5. 37th and Central Amended Contract-Resolution 2011-19
Clark reminded members that on May 2, 2011 the EDA approved a new Development
Agreement with 37th and Central LLC (Chris Little) that allowed the reduction of the Minimum Improvements to 7,500 sq.ft. Based on this, the EDA eliminated $30,000 of assistance that
was programmed for turn lane construction costs. The Agreement also had an October 1, 2011 deadline date for construction start but due to the amount of due diligence by O’Reilly, that
start date could not be met. At this time O’Reilly has established a closing date with 37th and Central LLC for December 12, 2011 and a construction start date of May 1, 2012.
Actions
for the EDA:
Agreement to assign the original development agreement and the obligations to O’Reilly. Attached is an Assignment Agreement with the change from the May 2, 2011 Agreement
regarding construction start (Section III- 3.1. 4.3). The new dates are a construction start date on or before May 1, 2012 and a completion date of November 1, 2012
The policy discussion
for the EDA concerns the level of assistance being given to this project.

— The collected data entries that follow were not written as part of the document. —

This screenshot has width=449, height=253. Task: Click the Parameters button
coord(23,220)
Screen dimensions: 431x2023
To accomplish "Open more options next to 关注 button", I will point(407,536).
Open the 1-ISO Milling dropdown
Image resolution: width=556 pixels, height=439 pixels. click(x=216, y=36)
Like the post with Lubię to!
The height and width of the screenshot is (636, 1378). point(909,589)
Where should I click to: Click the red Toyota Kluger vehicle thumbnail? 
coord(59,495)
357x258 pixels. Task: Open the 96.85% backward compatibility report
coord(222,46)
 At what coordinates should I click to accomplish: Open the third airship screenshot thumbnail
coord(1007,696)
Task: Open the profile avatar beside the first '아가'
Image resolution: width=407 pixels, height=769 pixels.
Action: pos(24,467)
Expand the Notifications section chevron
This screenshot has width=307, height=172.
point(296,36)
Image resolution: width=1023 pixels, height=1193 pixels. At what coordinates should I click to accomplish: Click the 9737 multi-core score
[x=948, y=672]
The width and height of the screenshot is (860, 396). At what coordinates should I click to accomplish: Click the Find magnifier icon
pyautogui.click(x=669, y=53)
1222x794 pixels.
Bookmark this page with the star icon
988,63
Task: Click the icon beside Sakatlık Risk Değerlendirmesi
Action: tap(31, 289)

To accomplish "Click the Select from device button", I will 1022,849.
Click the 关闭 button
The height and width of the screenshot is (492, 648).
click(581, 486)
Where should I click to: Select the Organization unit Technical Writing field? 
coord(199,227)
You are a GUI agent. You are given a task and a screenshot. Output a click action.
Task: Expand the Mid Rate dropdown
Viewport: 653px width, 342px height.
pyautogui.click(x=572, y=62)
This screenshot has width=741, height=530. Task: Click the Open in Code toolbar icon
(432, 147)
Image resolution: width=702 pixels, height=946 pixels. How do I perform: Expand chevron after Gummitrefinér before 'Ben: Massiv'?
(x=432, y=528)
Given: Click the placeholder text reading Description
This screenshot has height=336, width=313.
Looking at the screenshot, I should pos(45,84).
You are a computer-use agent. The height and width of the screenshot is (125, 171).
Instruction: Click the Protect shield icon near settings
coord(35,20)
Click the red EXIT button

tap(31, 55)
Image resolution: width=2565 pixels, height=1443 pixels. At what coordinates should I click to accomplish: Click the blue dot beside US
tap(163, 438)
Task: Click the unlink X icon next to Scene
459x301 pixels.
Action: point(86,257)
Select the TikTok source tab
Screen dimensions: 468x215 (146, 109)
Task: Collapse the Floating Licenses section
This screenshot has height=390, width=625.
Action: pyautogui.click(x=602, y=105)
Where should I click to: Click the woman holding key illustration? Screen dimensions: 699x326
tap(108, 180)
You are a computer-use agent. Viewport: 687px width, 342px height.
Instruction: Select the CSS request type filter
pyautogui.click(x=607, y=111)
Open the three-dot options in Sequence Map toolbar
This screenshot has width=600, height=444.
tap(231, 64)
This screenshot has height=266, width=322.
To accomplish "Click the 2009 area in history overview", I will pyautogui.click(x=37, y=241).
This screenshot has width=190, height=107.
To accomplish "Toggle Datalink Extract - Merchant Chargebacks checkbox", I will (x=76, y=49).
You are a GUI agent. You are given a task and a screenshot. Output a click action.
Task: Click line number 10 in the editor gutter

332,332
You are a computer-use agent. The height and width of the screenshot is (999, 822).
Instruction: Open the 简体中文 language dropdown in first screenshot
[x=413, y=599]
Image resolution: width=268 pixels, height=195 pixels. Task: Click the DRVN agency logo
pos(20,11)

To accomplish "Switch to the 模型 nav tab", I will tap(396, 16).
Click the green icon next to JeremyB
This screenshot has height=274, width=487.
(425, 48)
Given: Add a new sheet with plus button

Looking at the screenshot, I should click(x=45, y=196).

As stated previously, the EDA eliminated $30,000 of assistance due to the reduction in size of the original
minimum improvements. Since that time, O’Reilly has done soil investigation work on the property, and has determined that substantial soil corrections will be needed at a cost of up
to $80,000 (report was included in the agenda packet). The issue, in part, is that City demolitions (which included all four previous buildings on this redevelopment site) replaced soils
with organic free materials which are not compacted. These lots were sold “as is” with the intention that the type of building constructed would dictate the level of soil compaction
needed. Since this cost was not assumed by the developer he is seeking that the $30,000 be reinstated and, in turn, that he will absorb the remaining cost through a reduced acquisition
cost to O’Reilly, since O’Reilly wants the price reduced by the $80,000 figure, or they have threatened to walk away from the project.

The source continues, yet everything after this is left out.